Circulating clonal CLA+ and CD4+T cells in Sezary syndrome express the skin-homing chemokine receptors CCR4 and CCR10 as well as the lymph node-homing chemokine receptor CCR7

Background Adhesion molecules and chemokine receptors are involved in tissue-specific homing of T cells to the skin and play an important role in the pathophysiology of cutaneous lymphoma. It has recently been reported that the chemokine CCL27 expressed by keratinocytes attracts lymphocytes bearing the chemokine receptor CCR10. Objectives To investigate the expression of CCR4, CCR7 and CCR10 on skin-homing CLA+ and CD4+ T cells in the peripheral blood of patients with Sezary syndrome (SS), a rare leukaemic variant of cutaneous T-cell lymphoma. Methods Lymphocytes from five patients with SS, six patients with mycosis fungoides and four healthy volunteers were isolated and analysed using flow cytometry. Additionally, the T-cell receptor (TCR)-V beta CDR3 regions were cloned and sequenced in two patients. Results We found that CCR4 is expressed on almost all CLA+ and CD4+ memory T cells.
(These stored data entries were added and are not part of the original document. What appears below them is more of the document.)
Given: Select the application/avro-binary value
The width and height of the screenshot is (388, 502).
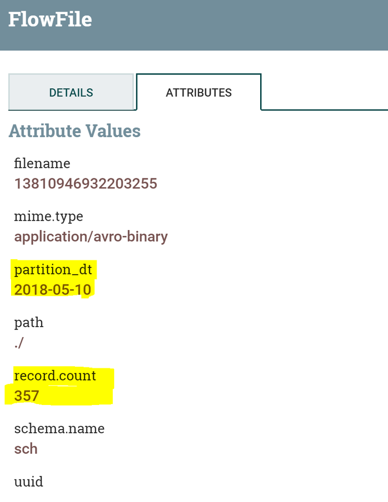Looking at the screenshot, I should point(91,236).
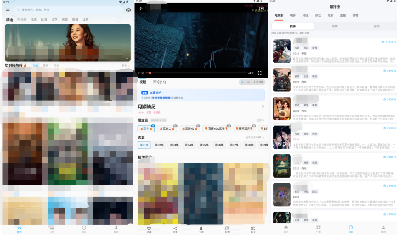
Task: Tap the heart 收藏 favorite icon
Action: 149,229

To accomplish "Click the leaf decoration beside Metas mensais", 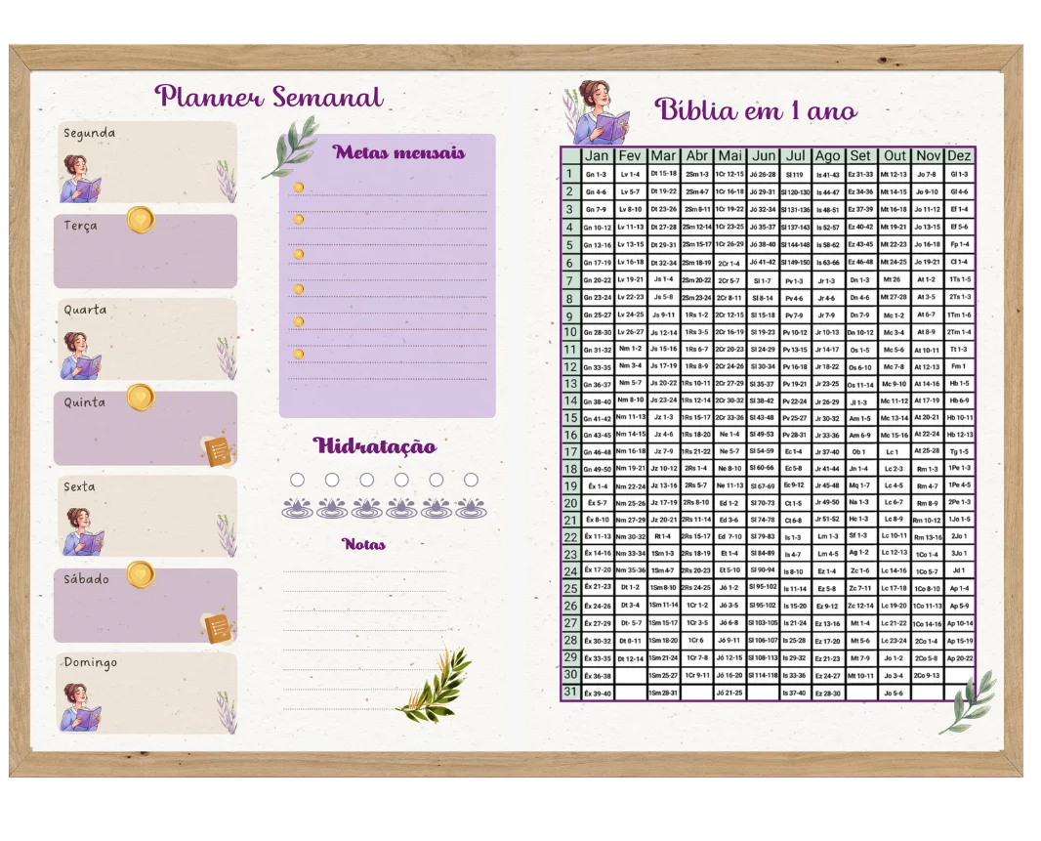I will [x=291, y=146].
Using monoclonal antibodies specific for single TCR-V beta chains we identified malignant T cells in four patients with SS. Importantly, we found that most but not all malignant Sezary cells expressed the skin-homing chemokine receptor CCR10. Additionally, we found that a significant proportion of these cells also expressed the lymph node-homing chemokine receptor CCR7. Conclusions Our results support the concept that chemokine receptors play an important role in the pathophysiology of SS and suggest that the malignant clone may represent an expansion of skin-homing cutaneous 'central' memory T cells in the peripheral blood of these patients.